My favorite early memory of my friend Chris is from a Blues Traveler show in Burlington, Vermont - being the diehard fans we were, we had showed up ridiculously early for the show and were hanging out at the door for a good hour before it even opened. When it did open, security asked four of us (Chris and myself included) to prevent a mad dash to the floor by linking arms and walking up the staircase together.
Of course, as any (mostly) sane foursome would do when confronted with an arms-linked situation, we proceeded to do the Monkees-walk up the stairs, even going so far as to sing the theme song as we did so.
I'm not sure what it was - our shared musical tastes, our love for the Red Sox, or the simple fact that we shared a kooky sense of humor and could actually stand each other's presence for the duration of a show or ballgame - but we became good friends. A few years later, Chris decided he needed a change of scenery and relocated to the Washington, DC area. For the first six months or so, he was alone and miserable, and was questioning whether having moved was the right thing. Then he kicked himself in the ass, got it into gear, and started doing stuff to force himself to make friends...including a swing dancing class, which I'm pretty sure he'd admit he joined for the opposite-sex factor. After a few frightening (in-class) encounters with less desirable specimens of said opposite sex, he finally got up the stones to ask one of his classmates to go out with him, which they did (coincidentally, or perhaps not, one of their earliest dates was a Blues Traveler concert).

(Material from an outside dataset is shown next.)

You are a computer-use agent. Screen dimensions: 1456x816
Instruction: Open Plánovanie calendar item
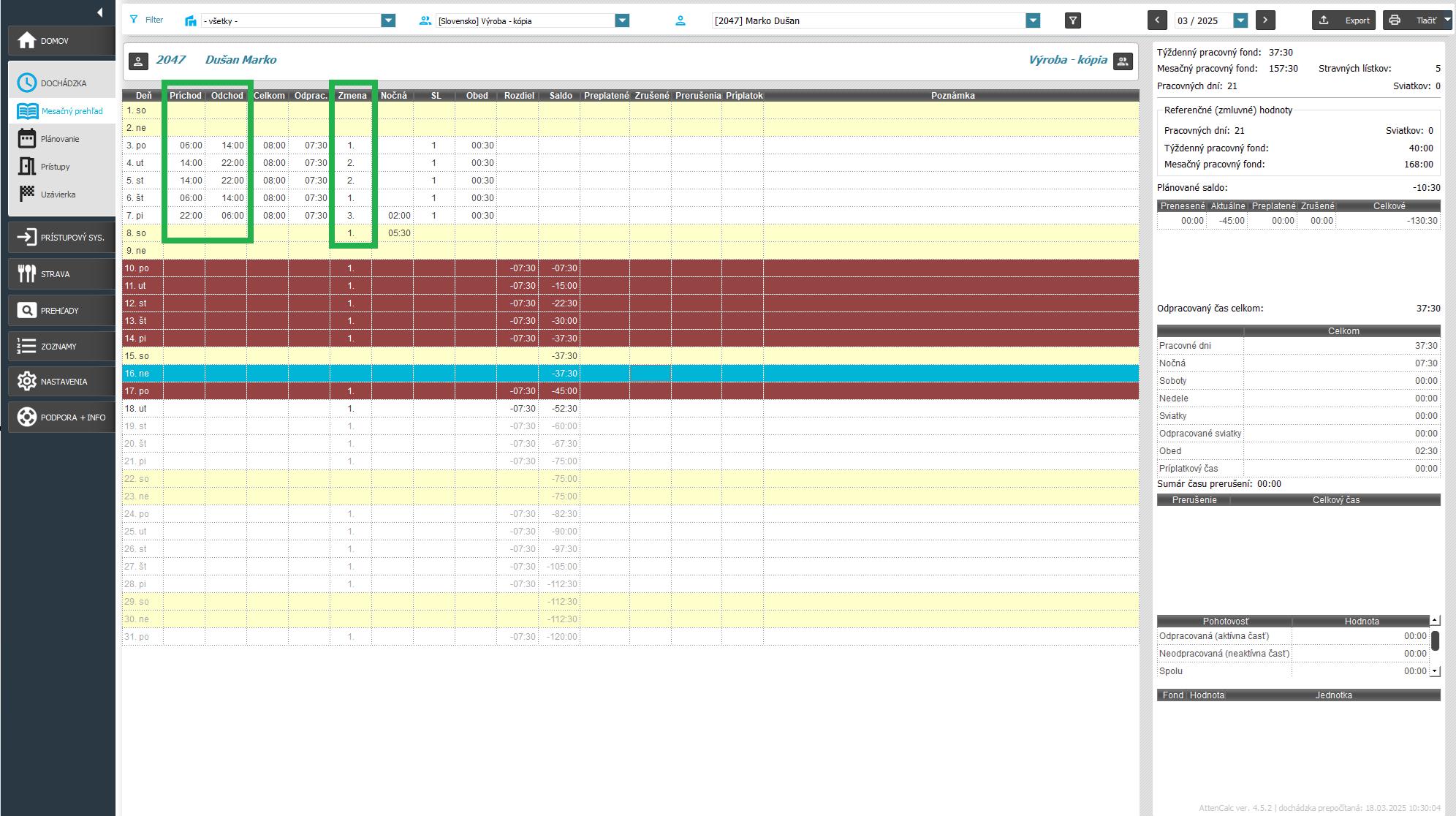(27, 138)
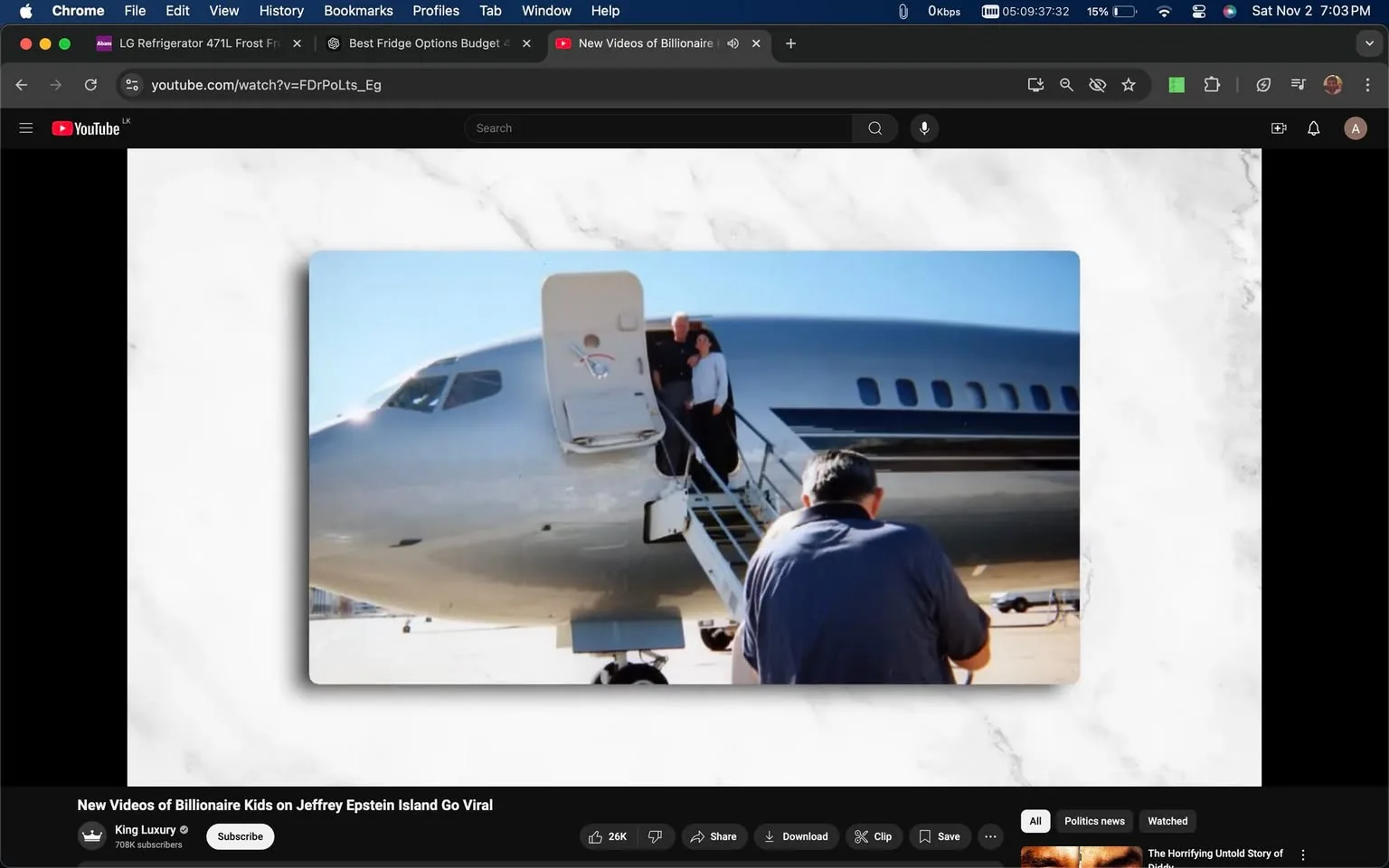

That was almost three years ago. Five days ago, he gave her a ring...which she accepted. And I couldn't be happier for them. So Chris, congratulations on finding the one. And Marissa, you know what you're getting into...eventually being married to a guy who doesn't mind looking like this at the ballpark.
Paul is another friend I met through the Blues Traveler list, probably around the time Chris and I met, or thereabouts. Paul and I went to a few shows together, including one largely uncomfortable run where I went out to Northampton with Chris, then hauled Paul and Chris up to Dartmouth, and ended up with a spectacularly terrible show at Brandeis, all in the space of a week. We don't keep in as regular touch as Chris and I do, as he moved to New York (and law school) just after graduating from Harvard. As you might imagine, the city is enough to keep anyone busy, and when you throw law school in the mix, well, you pretty much need to live with someone to keep in constant contact with them
About two and a half years ago, though, BT played a four-show run at Irving Plaza in New York, and I went down there for three of them. Before I left, I dropped Paul a line and said it'd be nice to get together at some point when I was down there, but we never made concrete plans. Then the last night of the run, I felt a tap on the shoulder - it was Paul. On Paul's arm (well, not literally - he's not the type to carry dwarfettes around) was a lovely lady by the name of Stacey. They'd just met sometime over the past few months, and they still had the "new relationship smell" (sort of like the new car smell) about them. They were quite the happy couple, and although they didn't share exactly the same musical tastes (and Paul's are quite extensive), she was game for just about anything he threw her way.
Over the next few years, we'd keep in occasional touch, I'd ask about how things were with him and Stacey, and they were always great. A blog entry here about a vacation together, an email there, and then randomly a couple of weeks ago we ended up in one of our biannual email exchanges when I mentioned that Chris had told me he was going to be proposing to Marissa. "Well, I've been playing it pretty close to the vest," he said, "but I'll be going that direction myself sometime within the next few weeks."